**WHAT YOU WILL DO:**
1. In the breastfeeding strategy introduction, what date is given for the page's last update?
2. In the breastfeeding strategy introduction, condense the paragraph beginning "The Australian and state and territory governments" into a short bulleted list that keeps its main facts.

Australian National Breastfeeding Strategy 2010-2015

1.1 Introduction

Page last updated: 15 July 2010

The aim of the Australian National Breastfeeding Strategy is to contribute to improving the health, nutrition and wellbeing of infants and young children, and the health and wellbeing of mothers, by protecting, promoting, supporting and monitoring breastfeeding.

The Australian and state and territory governments are committed to promoting the value of breastfeeding and improving breastfeeding rates in Australia. States and territories play a large role in delivering breastfeeding support and other services to new mothers, and in promoting the value of breastfeeding more widely.

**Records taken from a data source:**
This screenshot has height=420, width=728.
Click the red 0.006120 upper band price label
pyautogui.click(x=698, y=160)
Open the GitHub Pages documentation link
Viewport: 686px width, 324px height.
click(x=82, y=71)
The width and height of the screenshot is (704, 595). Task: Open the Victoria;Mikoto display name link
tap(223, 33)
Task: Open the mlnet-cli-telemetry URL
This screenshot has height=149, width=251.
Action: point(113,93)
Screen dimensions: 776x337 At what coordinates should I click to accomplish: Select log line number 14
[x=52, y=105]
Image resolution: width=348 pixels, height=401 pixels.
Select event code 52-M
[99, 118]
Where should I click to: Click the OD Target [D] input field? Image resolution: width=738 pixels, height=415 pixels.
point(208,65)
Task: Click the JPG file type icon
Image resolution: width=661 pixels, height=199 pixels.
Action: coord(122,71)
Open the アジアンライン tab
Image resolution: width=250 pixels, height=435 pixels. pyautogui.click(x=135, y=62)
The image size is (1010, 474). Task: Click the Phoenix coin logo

* * *

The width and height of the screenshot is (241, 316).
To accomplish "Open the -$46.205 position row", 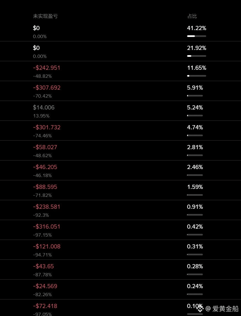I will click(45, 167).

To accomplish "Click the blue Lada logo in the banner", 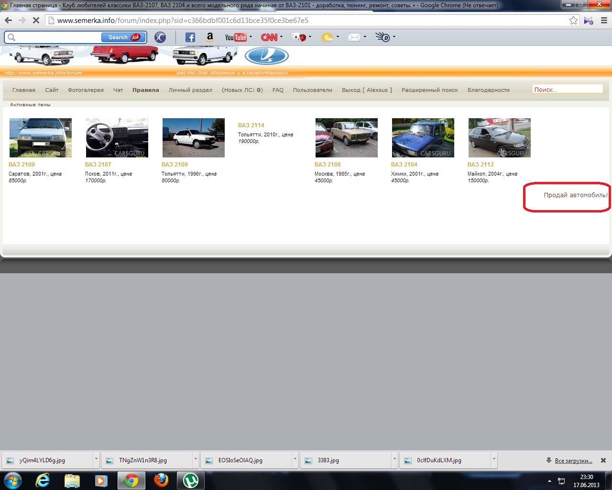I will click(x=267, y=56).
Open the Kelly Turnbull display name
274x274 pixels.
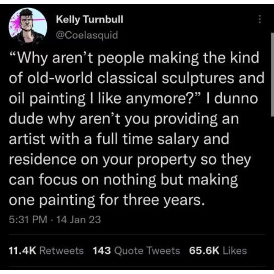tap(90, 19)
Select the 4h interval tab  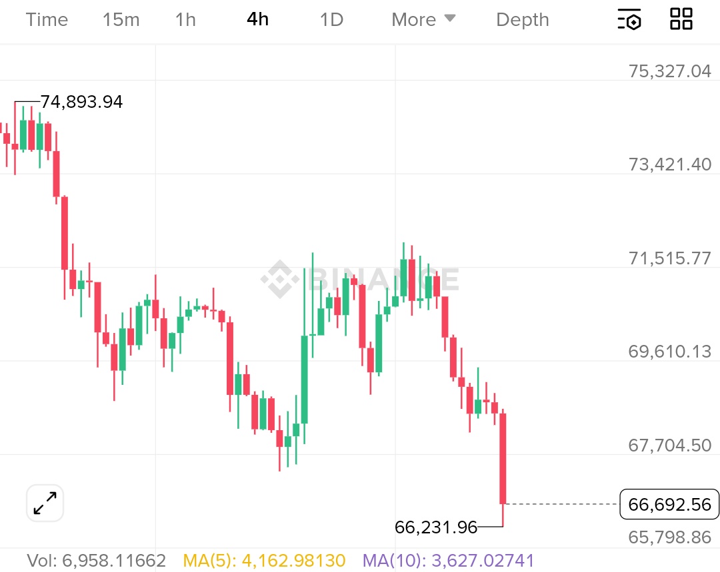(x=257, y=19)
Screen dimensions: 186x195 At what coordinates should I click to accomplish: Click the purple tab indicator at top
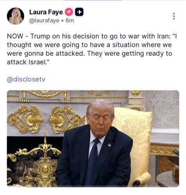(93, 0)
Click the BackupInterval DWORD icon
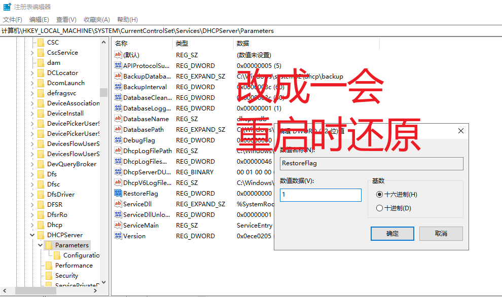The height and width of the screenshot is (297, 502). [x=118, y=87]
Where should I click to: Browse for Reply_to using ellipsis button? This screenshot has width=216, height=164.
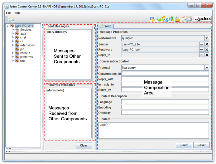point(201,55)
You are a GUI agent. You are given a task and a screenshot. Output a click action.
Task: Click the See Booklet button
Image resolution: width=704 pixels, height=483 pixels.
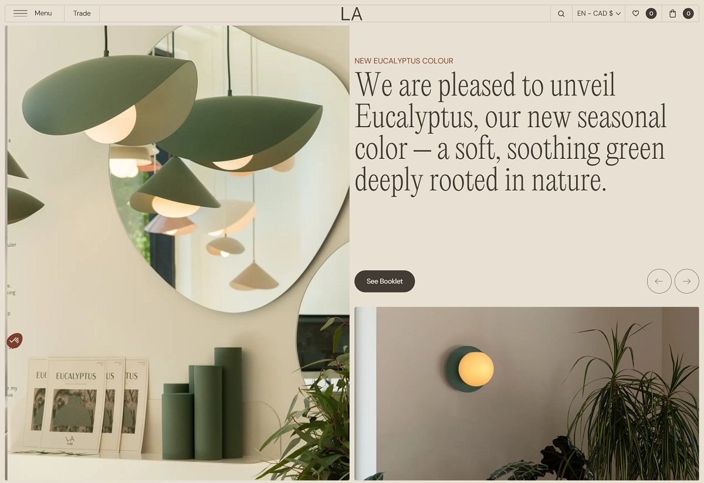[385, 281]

--

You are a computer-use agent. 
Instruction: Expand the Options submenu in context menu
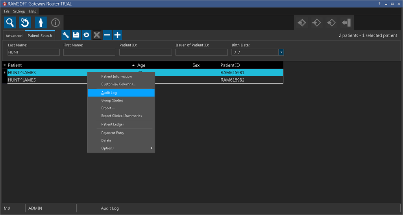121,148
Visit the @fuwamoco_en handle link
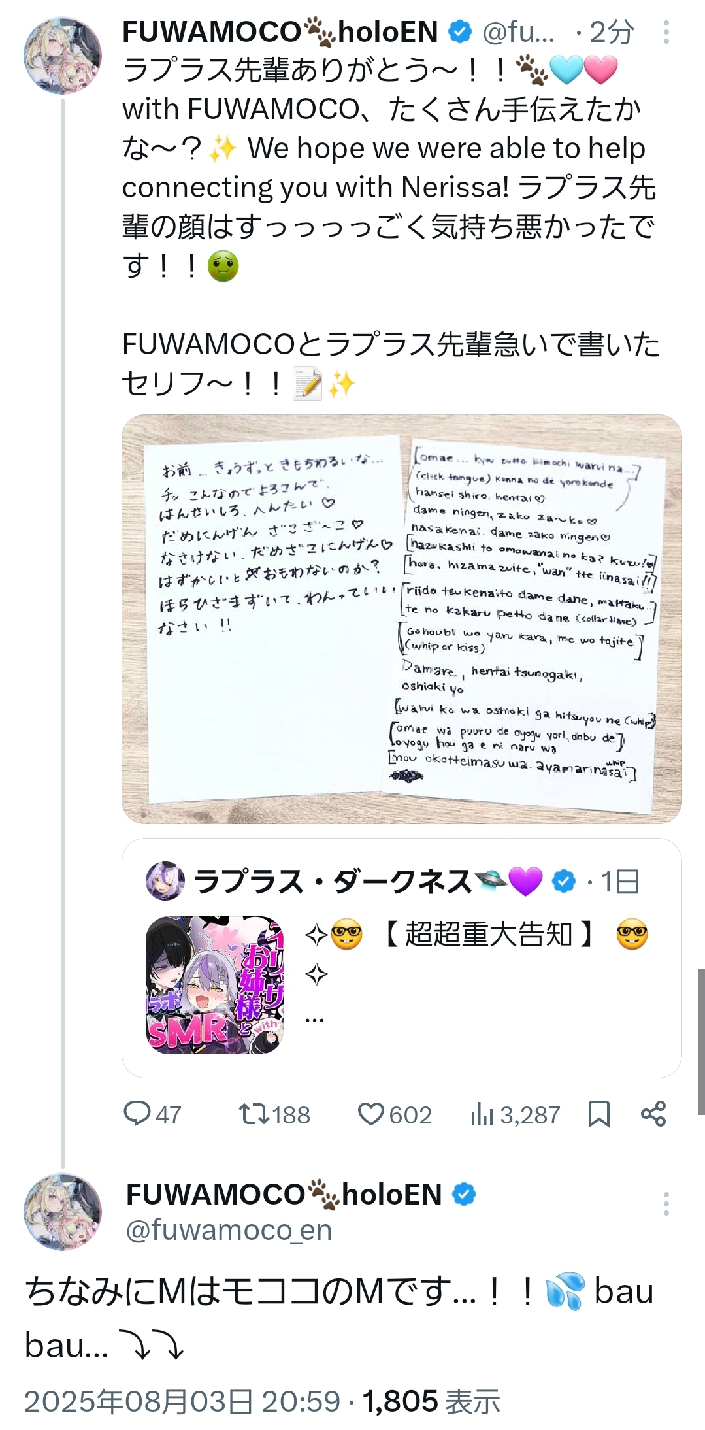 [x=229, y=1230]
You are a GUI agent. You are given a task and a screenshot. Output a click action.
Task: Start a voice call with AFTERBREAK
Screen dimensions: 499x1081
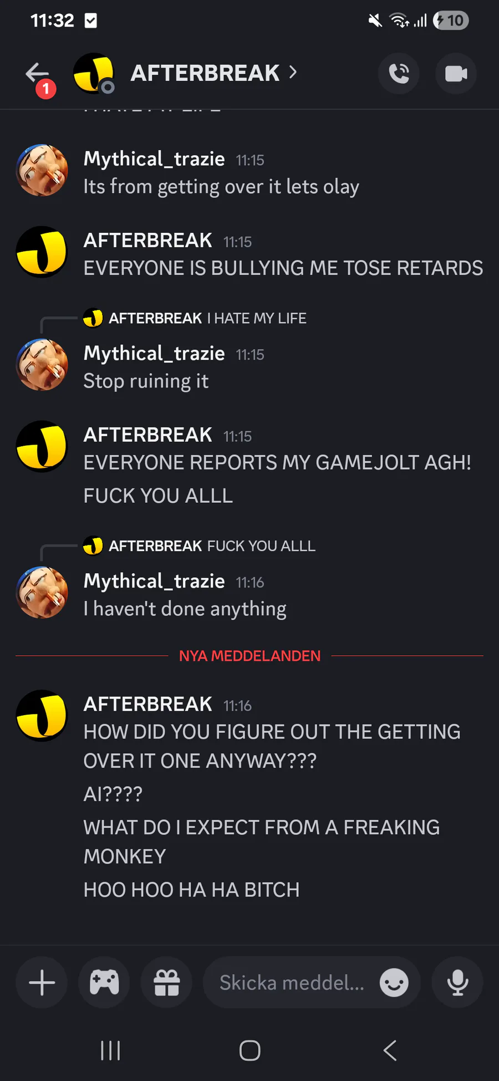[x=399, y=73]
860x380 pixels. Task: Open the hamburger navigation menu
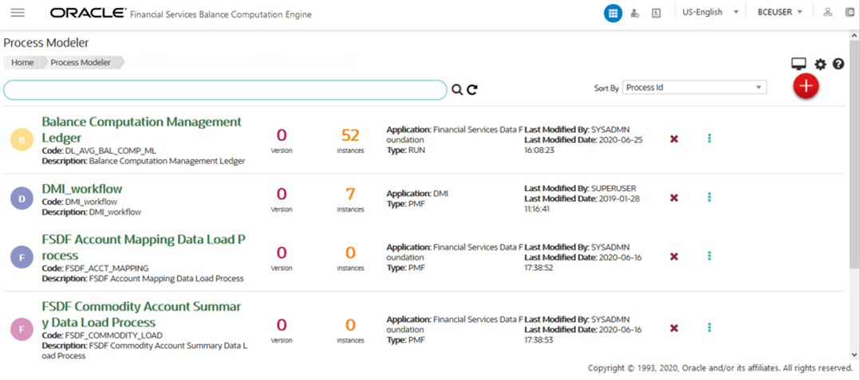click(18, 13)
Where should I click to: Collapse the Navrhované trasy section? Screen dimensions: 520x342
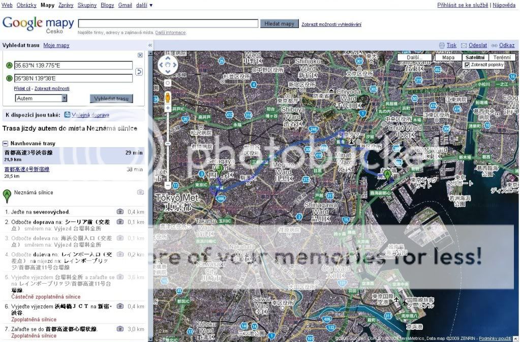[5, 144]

**ANSWERS TO THIS EXERCISE:**
1. 15 July 2010

2.
- The Australian and state and territory governments are committed to promoting the value of breastfeeding and improving breastfeeding rates in Australia.
- States and territories play a large role in delivering breastfeeding support and other services to new mothers.
- They also promote the value of breastfeeding more widely.